Basics

PyHPO provides and easy interface to work with the Human Phenotype Ontology. The main interface is the Ontology object, which must be instantiated once. Ontology is designed as a singleton, so the same instance can be used across different modules.

Ontology

Ontology can be instantiated with the default master data, simply by calling

from pyhpo import Ontology

_ = Ontology()

It can now be used across all modules. Imagine the following source code:

/mymodule
  |- foo.py
  |- bar.py
  |- main.py

foo.py:

from pyhpo import Ontology

def ontology_len():
    print(len(Ontology))

bar.py:

from pyhpo import Ontology

def get_term_name(term_id: int) -> str:
    try:
        term = Ontology[term_id]
    except KeyError:
        print("Term not present in Ontology")
        return ""

main.py:

import foo
import bar

from pyhpo import Ontology

# This is the only time where the Ontology is instantiated.
_ = Ontology()

foo.ontology_len()
# ==> Prints the number of HPO terms in the Ontology

bar.get_term_name(118) # ==> "Phenotypical abnormality"

Listed records:
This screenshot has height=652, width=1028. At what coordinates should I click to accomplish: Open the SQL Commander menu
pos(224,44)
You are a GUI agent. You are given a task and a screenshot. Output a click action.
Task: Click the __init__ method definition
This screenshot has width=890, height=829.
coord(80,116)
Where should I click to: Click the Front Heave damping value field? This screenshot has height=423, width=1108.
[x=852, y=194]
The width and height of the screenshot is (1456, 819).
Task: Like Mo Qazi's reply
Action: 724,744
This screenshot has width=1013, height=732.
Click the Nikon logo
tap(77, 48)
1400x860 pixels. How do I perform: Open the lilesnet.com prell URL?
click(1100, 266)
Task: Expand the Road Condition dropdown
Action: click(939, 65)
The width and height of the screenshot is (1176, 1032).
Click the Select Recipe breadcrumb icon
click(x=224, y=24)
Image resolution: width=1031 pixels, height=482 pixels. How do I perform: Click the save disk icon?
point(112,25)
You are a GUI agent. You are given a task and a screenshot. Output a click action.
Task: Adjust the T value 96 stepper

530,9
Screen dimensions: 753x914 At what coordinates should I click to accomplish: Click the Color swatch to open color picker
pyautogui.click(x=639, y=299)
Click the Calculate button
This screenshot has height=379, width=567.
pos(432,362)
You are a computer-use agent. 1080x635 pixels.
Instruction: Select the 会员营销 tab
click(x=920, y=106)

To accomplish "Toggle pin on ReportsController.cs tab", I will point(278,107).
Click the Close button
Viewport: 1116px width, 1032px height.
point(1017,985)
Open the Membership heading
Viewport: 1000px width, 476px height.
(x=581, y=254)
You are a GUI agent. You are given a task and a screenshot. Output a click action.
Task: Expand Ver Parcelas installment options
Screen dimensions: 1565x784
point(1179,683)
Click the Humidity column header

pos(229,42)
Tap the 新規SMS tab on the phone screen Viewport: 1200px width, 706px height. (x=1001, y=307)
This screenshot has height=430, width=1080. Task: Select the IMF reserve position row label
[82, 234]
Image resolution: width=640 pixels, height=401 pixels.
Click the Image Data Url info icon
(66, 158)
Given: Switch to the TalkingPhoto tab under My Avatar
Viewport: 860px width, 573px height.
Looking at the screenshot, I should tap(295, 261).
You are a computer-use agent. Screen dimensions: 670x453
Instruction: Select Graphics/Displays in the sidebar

Requirement: According to the PyHPO basics page, why can the same Ontology instance be used across different modules? The records are not needed for this work.

Finished exercise: Ontology is designed as a singleton.